Among some fairly interesting and occasionally unusual ship movements on the southern Africa coast recently, we can record the departure from these shores of the fire damaged bulker ANTAIOS.

Regular readers will recall that the Greek-owned ship, loaded with soya beans, was sailing in the South Atlantic between the Argentine and Saudi Arabia when a fire broke out in the engine room. Believing the fire to be out of control, her crew abandoned ship somewhat prematurely and were picked up by a nearby vessel and taken to Cape Town. Meanwhile, SAMSA dispatched the coastal standby tug SMIT AMANDLA to have a look at the abandoned ship and do what was necessary. Arriving on scene the crew of the tug went on onboard, managed to extinguish the fire but with a flooded engine room, they had to take Antaios on tow for Cape Town.

Antaios.
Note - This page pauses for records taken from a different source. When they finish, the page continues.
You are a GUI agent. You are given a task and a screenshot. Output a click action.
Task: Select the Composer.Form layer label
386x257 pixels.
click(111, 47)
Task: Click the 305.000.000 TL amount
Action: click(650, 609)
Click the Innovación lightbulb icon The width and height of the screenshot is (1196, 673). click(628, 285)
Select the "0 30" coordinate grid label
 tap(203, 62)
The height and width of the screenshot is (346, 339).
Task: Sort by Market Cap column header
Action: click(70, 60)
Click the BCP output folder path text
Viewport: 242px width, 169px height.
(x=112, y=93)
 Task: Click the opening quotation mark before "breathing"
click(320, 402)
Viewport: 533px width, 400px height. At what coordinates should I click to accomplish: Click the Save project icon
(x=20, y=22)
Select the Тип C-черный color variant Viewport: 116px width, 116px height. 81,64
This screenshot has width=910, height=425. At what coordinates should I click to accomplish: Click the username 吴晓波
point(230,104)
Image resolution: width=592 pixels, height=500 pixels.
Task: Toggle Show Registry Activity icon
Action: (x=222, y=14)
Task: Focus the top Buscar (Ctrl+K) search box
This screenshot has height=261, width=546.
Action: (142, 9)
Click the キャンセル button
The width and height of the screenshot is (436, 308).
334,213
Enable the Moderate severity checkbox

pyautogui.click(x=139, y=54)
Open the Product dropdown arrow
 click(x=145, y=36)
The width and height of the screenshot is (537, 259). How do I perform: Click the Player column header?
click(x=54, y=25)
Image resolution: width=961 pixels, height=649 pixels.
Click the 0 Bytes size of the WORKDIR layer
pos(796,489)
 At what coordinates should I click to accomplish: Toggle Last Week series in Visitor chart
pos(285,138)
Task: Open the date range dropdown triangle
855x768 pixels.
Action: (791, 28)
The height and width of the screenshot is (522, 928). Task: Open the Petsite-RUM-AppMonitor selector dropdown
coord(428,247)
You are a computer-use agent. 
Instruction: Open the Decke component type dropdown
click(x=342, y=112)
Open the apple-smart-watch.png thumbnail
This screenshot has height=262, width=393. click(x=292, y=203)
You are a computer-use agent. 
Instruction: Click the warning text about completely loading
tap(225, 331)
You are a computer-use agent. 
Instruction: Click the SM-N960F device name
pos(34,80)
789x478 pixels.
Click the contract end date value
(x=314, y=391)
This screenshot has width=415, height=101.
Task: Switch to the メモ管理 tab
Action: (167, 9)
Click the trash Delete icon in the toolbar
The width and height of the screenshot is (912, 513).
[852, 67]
Picture: SAMSA

After some necessary repairs in … [restrict]the Mother City the bulker, with her cargo intact, was towed to Durban where she underwent further repair and after being reflagged to St Kitts, the bulker was towed away last weekend by another tug, the CSC NELSON. The destination is said to be Oman, although earlier there was talk of Antaios being scrapped in Nacala.


APL Austria


Meanwhile, another ship affected by fire, the 72,800-dwt container ship APL AUSTRIA arrived in Durban from the port of Ngqura, where she had taken shelter in order to fight a fire in one or more of her containers. The 300-metre long ship was sailing past Jeffrey’s Bay when the fire was noticed. Acting on the recommendation of SAMSA and the MRCC, the ship reversed her course and went to the shelter of Algoa Bay and eventually into Ngqura harbour where the fire was finally extinguished and her cargo discharged for transhipment.

APL Austria is currently on berth at Durban’s 104, a laybye berth from where the necessary repairs to her hatch covers and other sections damaged by the heat and flames can be attended to. A month has been allocated for this repair.

Cruise season ending

MSC Sinfonia

As the 2016/17 summer cruise season draws to a close in southern Africa, the resident MSC SINFONIA is making her final voyages between Durban and Portuguese Island off Maputo. On Monday 17 April she will depart for Cape Town where MSC Sinfonia will operate three or four cruises out from the Mother City, before the popular ship heads off for the Mediterranean. She will return to South Africa in November this year.

Other cruise ships still expected before the season is over are Ponant’s LE LYRIAL already on the coast, ASTOR which is being repositioned from Australia to the UK (Durban, Cape Town, Walvis Bay), SILVER EXPLORER (to Cape Town and Walvis Bay) and QUEEN ELIZABETH (Port Elizabeth, Cape Town and Walvis Bay).

Naval Engagements

The SA Navy frigate SAS Amatola is now on her way back to South Africa after having visited the UK for the SS Mendi Memorial and to take part in a naval exercise with the German Navy. En route she will call at a number of West African ports.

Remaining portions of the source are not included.